** Records to process **
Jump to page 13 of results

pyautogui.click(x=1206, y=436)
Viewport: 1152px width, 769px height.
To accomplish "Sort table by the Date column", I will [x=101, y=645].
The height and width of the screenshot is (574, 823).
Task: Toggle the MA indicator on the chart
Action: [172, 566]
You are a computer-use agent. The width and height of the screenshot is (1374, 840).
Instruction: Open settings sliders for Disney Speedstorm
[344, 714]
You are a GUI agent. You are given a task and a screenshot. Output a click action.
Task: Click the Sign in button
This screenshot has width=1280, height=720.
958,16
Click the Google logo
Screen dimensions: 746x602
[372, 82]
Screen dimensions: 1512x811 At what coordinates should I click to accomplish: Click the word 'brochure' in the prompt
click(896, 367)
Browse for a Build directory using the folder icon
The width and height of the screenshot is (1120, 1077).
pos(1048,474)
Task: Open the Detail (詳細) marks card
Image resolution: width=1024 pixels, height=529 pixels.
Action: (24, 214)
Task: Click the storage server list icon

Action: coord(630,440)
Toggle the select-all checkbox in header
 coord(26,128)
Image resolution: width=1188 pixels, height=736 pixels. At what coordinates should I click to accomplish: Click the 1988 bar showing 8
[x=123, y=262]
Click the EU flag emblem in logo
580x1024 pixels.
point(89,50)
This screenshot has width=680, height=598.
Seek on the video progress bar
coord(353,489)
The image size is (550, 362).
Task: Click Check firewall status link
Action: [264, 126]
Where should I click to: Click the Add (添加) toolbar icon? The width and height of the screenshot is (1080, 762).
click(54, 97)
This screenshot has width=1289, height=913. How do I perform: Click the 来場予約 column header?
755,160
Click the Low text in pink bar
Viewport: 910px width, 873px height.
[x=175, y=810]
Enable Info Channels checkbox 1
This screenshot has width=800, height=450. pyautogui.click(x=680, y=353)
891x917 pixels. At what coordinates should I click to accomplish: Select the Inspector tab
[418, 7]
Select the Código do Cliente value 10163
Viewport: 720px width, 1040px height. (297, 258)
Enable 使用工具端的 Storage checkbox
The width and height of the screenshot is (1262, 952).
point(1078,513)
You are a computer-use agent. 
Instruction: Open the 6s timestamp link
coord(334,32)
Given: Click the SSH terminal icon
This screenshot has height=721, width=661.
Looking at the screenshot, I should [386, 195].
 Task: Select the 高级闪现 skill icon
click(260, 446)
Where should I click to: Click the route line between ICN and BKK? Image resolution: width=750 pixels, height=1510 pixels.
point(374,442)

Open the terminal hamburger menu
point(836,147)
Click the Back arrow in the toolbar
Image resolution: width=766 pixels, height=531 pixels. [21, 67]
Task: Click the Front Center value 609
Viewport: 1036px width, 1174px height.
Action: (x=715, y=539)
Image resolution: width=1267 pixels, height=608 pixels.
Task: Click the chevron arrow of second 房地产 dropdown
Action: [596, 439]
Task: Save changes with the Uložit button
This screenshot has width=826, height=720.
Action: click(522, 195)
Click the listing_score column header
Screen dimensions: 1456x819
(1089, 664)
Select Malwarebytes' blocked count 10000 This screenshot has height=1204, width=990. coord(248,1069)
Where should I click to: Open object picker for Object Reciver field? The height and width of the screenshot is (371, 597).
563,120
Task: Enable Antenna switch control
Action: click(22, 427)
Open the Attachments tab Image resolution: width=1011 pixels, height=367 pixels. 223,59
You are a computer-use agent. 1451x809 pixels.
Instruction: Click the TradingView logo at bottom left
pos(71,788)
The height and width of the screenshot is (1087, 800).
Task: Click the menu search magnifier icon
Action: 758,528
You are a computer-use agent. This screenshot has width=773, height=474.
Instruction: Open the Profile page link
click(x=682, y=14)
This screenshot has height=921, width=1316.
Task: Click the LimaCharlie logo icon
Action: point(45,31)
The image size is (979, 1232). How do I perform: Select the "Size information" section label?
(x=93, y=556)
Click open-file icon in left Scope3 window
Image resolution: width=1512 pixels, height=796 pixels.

** What is expected **
If a line in the data above includes the string "computer", copy it.

** Solution to this problem **
You are a computer-use agent. The width and height of the screenshot is (1374, 840).
You are a computer-use agent. 
You are a computer-use agent. 1451x809 pixels.
You are a computer-use agent. This screenshot has width=773, height=474.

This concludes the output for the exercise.